Excerpted text:
* Start *

I am running an analysis that could benefit from clustering by BEA regions. I have not used the clustered standard error option in Statsmodels before, so I am unclear of whether or not I am messing up the syntax, or the option is broken. Any help would be greatly appreciated.
Here is the relevant section of code (note that the topline_specs
dict returns Patsy-style formulas):
#Capture topline specs
topline_specs={'GO':spec_dict['PC_GO']['Total']['TYPE']['BOTH'],
'RV':spec_dict['PC_RV']['Total']['TYPE']['BOTH'],
'ISSUER':spec_dict['PROP']['ISSUER']['TYPE']['BOTH'],
'PURPOSE':spec_dict['PROP']['PURPOSE']['TYPE']['BOTH']}
#Estimate each model
topline_mods={'GO':smf.ols(formula=topline_specs['GO'],data=data_d).fit(cov_type='cluster',
cov_kwds={'groups':data_d['BEA_INT']})}
topline_mods['GO']
The traceback stems from a numpy call. It returns the following:
ValueError: The weights and list don't have the same length.
Everything I could find on the use of clustered standard errors looked like the cov_kwds
argument can take a Series from the DataFrame housing the model data. What am I missing?
When a model is created with formulas, then the missing value handling defaults to 'drop', and rows with missing observations are dropped from all data arrays given to the model (__init__
). In the non-formula interface the default is currently to ignore missing values.
However, there is currently no check and automatic dropping of missing values in the arrays that are given at a later point, in this case data that is required in cov_kwds
. If this has the original set of observations, but some have been dropped in the dependent and explanatory variables, then there will be a length mismatch, and it will raise the reported exception.
I reopened https://github.com/statsmodels/statsmodels/issues/1220 because it is possible to handle missing values in the special cases where we have enough information through the pandas indices.

* End *

Dataset records:
* Start *

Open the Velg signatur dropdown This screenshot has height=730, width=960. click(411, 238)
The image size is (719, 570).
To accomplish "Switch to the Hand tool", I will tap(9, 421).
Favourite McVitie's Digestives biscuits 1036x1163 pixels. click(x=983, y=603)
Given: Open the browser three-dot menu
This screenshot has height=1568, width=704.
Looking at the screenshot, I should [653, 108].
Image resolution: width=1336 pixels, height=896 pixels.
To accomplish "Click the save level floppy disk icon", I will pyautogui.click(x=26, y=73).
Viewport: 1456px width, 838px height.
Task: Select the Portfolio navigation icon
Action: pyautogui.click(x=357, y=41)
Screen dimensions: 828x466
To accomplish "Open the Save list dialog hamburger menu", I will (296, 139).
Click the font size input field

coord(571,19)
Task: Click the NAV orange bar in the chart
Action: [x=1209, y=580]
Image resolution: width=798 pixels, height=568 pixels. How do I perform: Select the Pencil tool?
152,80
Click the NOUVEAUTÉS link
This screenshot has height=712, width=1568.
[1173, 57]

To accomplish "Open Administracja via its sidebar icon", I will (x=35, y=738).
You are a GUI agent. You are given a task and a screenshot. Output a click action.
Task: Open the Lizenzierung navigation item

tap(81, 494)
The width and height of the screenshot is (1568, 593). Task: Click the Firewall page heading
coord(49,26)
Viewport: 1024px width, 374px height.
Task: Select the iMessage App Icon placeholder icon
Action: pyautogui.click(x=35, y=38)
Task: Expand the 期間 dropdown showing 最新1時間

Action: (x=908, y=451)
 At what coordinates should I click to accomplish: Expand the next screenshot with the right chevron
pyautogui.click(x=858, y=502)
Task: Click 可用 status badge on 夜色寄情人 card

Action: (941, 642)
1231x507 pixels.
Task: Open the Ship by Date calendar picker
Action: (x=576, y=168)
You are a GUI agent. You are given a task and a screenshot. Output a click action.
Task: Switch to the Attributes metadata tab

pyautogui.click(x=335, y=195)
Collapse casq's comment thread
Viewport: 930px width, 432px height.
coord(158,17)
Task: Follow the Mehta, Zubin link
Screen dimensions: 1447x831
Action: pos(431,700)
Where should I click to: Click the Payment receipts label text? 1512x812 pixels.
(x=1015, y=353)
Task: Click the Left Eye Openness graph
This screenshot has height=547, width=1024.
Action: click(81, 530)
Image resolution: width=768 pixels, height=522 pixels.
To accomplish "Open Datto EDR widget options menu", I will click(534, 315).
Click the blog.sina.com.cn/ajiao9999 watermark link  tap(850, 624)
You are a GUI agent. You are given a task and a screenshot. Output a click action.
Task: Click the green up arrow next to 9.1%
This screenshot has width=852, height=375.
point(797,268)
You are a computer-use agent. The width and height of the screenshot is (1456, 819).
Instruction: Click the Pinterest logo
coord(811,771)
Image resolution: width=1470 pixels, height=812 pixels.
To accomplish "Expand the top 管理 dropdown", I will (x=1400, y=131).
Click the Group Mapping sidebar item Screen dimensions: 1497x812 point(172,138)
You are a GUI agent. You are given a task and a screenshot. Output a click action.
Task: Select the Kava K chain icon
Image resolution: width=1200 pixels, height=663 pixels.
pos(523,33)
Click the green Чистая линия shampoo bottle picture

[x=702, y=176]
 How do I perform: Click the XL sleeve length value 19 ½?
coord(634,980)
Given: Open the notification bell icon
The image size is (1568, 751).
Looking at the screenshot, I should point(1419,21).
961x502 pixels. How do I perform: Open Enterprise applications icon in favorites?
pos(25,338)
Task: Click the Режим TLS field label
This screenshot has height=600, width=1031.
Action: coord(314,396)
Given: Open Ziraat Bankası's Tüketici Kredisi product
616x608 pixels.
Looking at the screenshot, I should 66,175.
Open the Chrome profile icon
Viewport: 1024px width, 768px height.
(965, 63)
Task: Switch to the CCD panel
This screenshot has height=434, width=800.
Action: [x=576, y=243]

* End *

Problems:
• A. Using the forum thread on clustered standard errors, explain why the clustered fit raises the length mismatch error.
• B. According to the forum thread on clustered standard errors, how does the non-formula interface currently handle missing values by default?

Written answers:
• A. Models built with formulas drop rows with missing observations from the data arrays by default. The groups Series passed later through cov_kwds is not checked or trimmed, so it keeps the original set of observations. Because the dependent and explanatory variables have lost some rows, the lengths no longer match and the exception is raised.

• B. It ignores missing values.